Confined to the margins of high finance, large-scale trade, and public institutions, which have historically been dominated by male actors, women nevertheless acted as key figures within “informal” and shadow credit systems. In recent decades, historiography has highlighted women’s participation, particularly in more advanced economies, in stock markets and joint-stock companies, such as the Dutch East India Company (VOC) and the British East India Company (EIC). Despite these historiographical advances, significant chronological and geographical gaps remain in our understanding of how women engaged with money, credit, and financial institutions.
The conference seeks to further explore women’s participation in the various spheres of finance and credit, paying particular attention to the roles they occupied within these networks; their access to information, financial instruments, and expertise; the resources available to them and the ways in which these were used; and the legal contexts within which such practices took place.
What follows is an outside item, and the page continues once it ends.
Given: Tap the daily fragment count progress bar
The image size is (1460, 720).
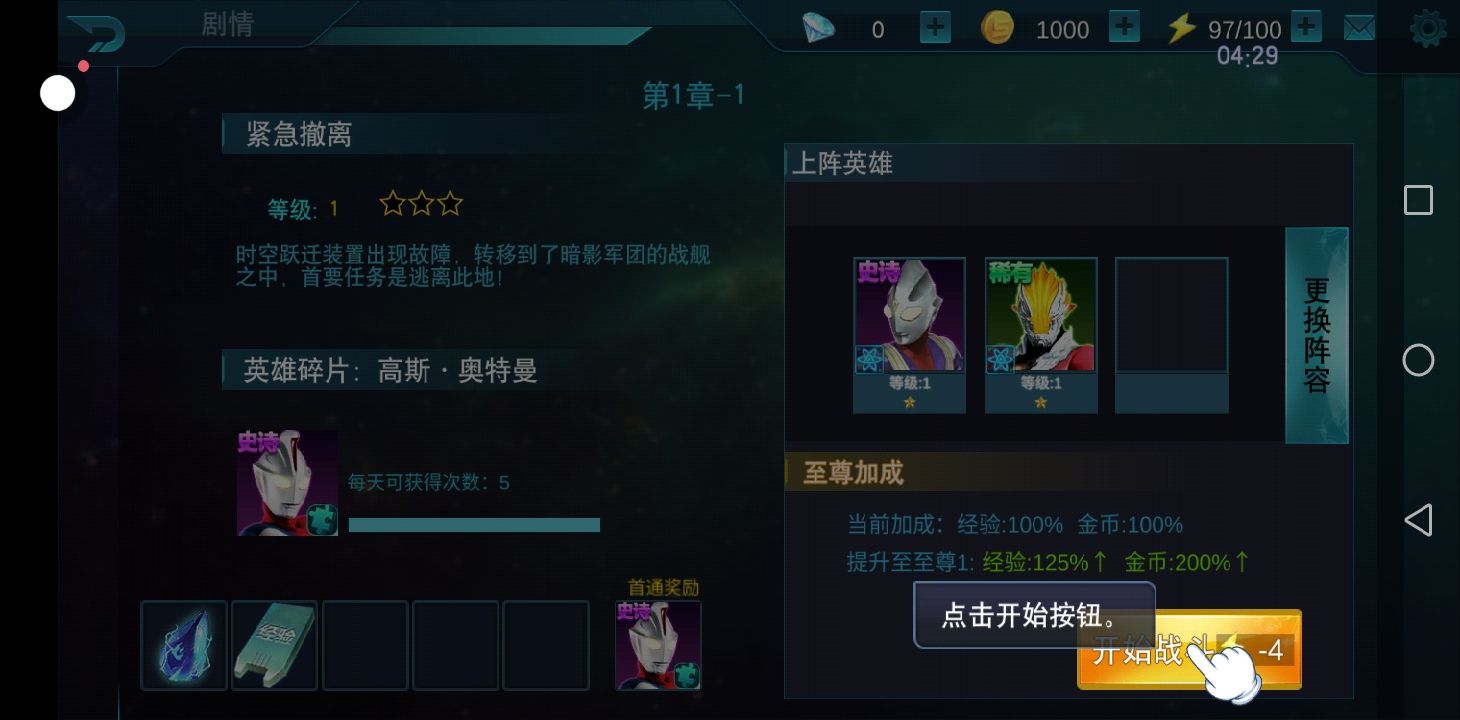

The conference welcomes contributions addressing, though not limited to, the following themes:
• Women as financial intermediaries, creditors, and investors in the financial sector
• Women’s participation in formal and informal financial markets
• Women’s role in household finance and wealth management
• Legal and regulatory frameworks shaping women’s access to property, credit, and financial markets
• Comparative studies across different geographical and cultural contexts
• The role of women in enslavement-based economies and/or colonial contexts
• Social, cultural, and moral attitudes toward women’s economic activities
• The influence of religion and belief systems on women’s engagement in finance
• Religious institutions and women’s access to credit
The conference aims to:
• Promote research based on original archival sources and interdisciplinary approaches
• Foster dialogue among scholars from diverse historiographical traditions
• Expand the geographical and chronological scope of studies on women and finance
• Encourage comparative and long-term perspectives
• Discuss innovative methodologies for the study of women’s financial activities
The conference will be conducted in English. Scholars at any stage in their career are invited to submit a proposal in the form of an extended abstract (up to 350 words). Proposals must be submitted by 15 May 2026. Applicants will be notified of the outcome of the selection process by 15 June 2026.
Please send a copy of your proposal to all of the following:
Marcella Lorenzini, University of Milan, Marcella.lorenzini@unimi.it
Helen Paul, University of Southampton, H.J.Paul@soton.ac.uk
Matteo Pompermaier, University of Brescia, Matteo.pompermaier@unibs.it
Please include:
• Title of the proposal
• Abstract (max 350 words)
• Short biographical note (max. 100 words)
• Email subject line: Conference “Invisible Finance: Women and Money in History” 2026
The conference will be conducted in person. Further details regarding the final programme will be communicated to those whose papers are accepted.
iDEE Association offers four participation grants for non-tenured researchers (PhD candidates, research fellows, and postdoctoral scholars). The grants can be applied to travel, food, and lodging costs to a maximum of €300.